** Text segment **
CONGRESS responded to the federal military presence in the South following the Civil War by prohibiting the military from ever again engaging in law enforcement. Blunders in response to Hurricane Katrina have prompted President Bush to suggest amending that law, but that would be dangerous and unwarranted.
The late entry of troops to the Gulf Coast area is blamed partly on confusion in colloquy between Louisiana Gov. Kathleen Blanco and federal officials. Some officials have said she did not explicitly ask for federal help, a request made necessary by the Posse Comitatus Act of 1878 for federal troops to be deployed.
If there was confusion, the officials should have explained the situation to Blanco. Their failure to do so is one of the lessons to be learned from Katrina.
The Pentagon itself is wary of being saddled with power, a diversion from its combat role, and expanded training, equipment and force levels. Paul McHale, the assistant defense secretary for homeland security, said last month that "what we ought not do is convert DOD into a department of first responders."
Posse Comitatus, translated as "power of the county," already may give the president the authority to deploy troops in response to a natural disaster. "There are all kinds of exceptions to Posse Comitatus that allow the federal government to do what they should have before Katrina," according to William C. Banks, a Syracuse University law professor who is an expert on the subject.
Federal troops would be unnecessary if the National Guard troops in Iraq were instead fulfilling their role under the authority of their governors.

** Given task A **
In the entries, list as a numbered list the lines from the one containing "Open the Support dropdown arrow" through the end of the entries, with both ends included and blank lines left out.

Data records:
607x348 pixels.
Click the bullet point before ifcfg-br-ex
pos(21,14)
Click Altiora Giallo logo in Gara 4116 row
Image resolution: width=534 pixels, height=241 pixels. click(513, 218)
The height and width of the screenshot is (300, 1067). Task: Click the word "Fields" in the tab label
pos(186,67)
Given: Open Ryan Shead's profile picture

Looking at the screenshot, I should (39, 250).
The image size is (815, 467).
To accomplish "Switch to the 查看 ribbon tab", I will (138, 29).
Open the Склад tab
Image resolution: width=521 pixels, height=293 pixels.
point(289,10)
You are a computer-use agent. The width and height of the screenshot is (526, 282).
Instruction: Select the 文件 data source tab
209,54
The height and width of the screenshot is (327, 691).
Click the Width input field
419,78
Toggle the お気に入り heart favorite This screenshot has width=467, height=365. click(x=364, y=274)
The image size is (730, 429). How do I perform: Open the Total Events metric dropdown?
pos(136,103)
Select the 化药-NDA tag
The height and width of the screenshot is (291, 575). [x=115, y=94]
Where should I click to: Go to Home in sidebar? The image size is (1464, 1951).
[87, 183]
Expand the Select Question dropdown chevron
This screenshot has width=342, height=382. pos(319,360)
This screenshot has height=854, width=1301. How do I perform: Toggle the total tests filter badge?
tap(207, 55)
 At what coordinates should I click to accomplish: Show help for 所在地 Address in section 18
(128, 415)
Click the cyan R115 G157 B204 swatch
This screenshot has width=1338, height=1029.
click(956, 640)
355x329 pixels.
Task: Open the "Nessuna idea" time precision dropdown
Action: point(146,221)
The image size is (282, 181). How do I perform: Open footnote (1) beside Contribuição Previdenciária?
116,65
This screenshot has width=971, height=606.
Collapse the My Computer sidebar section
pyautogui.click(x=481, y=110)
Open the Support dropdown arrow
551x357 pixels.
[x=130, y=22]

** Given task B **
According to the text on the Posse Comitatus Act, what did Paul McHale say the Defense Department ought not be turned into?

** Expected output A **
1. Open the Support dropdown arrow
2. 551x357 pixels.
3. [x=130, y=22]

** Expected output B **
A department of first responders.